The first EP, Magma, is a bold (re-)statement of Töshöklabs purpose, cramming a plethora of textural tweakery and rhythmic grunt into its 5-track plan. While “She’s Magma” coasts in, content to simply stretch out a cool-jazz chord-loop over some neo-chill electroid headnod, “M-I-A (Motion-Inertia-Axis)” rolls out a clattering programme of dirty beats and thrumming bass pulses, smearing it with a film of distant dissonant ambience. This excursion grabs the electro- template and does with it something similarly dark and dangerous to what the Funcken Bros did with acid techno under the guise of Cane, viz. gets it into bad boy beat company, and drags it out to unsalubrious places past its bedtime to play fast and loose. In contrast, the 16-minute marathon, “Retina Flash,” is a piece that sets out to show that Croudy is re-born to synthesize, rebirth issuing in exploration of the fascination of (mainly) synthesised sound’s textural diversity through a largely beatless space-scape. On the more recent Sparks of Ice EP, Ron trons on in a similarly hybridizing manner, though this time in more reined-in mode, and to greater effect. Over three sub-5-minute tracks, he doles out two stoneground and sandblasted slabs of thudding sampledelic electribalism (“Sparks of Ice”) and off-kilter machine funk (“Global Warning”), ending with the skittering piston pump light-industrialism of “Iron Caterpillar.”

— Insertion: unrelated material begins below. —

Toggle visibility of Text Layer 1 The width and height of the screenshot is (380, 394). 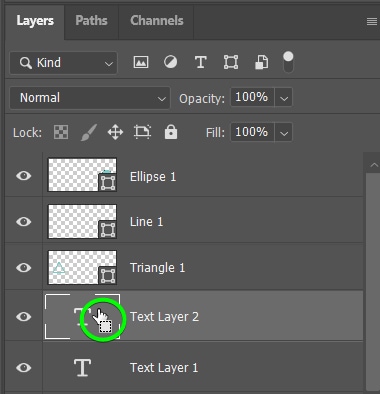(24, 368)
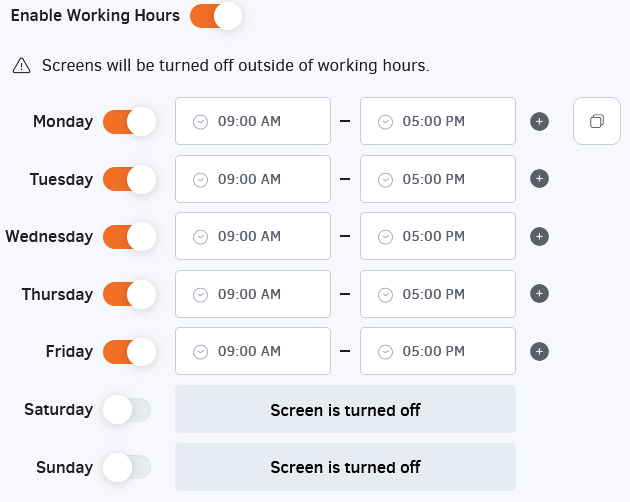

Drones and Random Noise Encounters Volume 1 and Volume 2 exhibit a variably reduced and extended, though invariably questing, sub-genre palette. “R-tronix” opens with Croudy cruising in his favoured electro- mode, then going underground as if on some wayward stoner acid trance mission. Though the sample-laden noise-mongering of “Solaris” provides little more than a distracted transition, “Drone I” patches effectively into a domain of fidgety and queasy ambience whose sci-fi flix electronix combines with naturalistic noises-off as if to soundtrack some barren planet or abandoned earth zone. The 11-minute zoneout groovescape which is “Synthesis (Long form)” brings to mind the likes of Belgium’s Hidden label—perhaps a less than helpful reference point, not being especially widely known, but what the (DJ) hell, it’s the nearest sonic kin. To be precise, Ron and his tronica histrionics – its Old skool-parade of squelchy 303-isms, funky plunky drum-mechanix, and psychotropic scuzz – starts to strike as soul-brother of Hidden’s unsung Dutch duo, INKlings (cf. Rontronik’s “Acid Track 3” and “Acid Track 8” vs. INKlings’ Acid Jams Vol.1 and Vol.2). That said, the likes of “Tundra” and “Scuba Dive” prefer to set up ambient drone outposts and let them loop the loop, the latter bringing some languid but deliberate beats to the table and spinning in sundry digi-tritus and sample food to mix up a strange psychedelic illbient brew. Volume 2 brings more versions and variations of grainy ambient, twisted and stretched out contours, spacebass pulse and electro-atmo, acidic 303 squelch, planetary rocks and cocky beatbox. Odd nods along the way too—let’s say Drexciya, Chocolate Industries/Schematic and Pete Namlook, to name but several, illustrating Rontronik’s allegiance to and creative continuation of a line from ’80s electro to ’90s ambient and the IDM crossover. No criticism for plagiarism, just tracing the lineage, and anyway Croudy does his bit to extend the line into the ’00s with boldness and invention on all these releases.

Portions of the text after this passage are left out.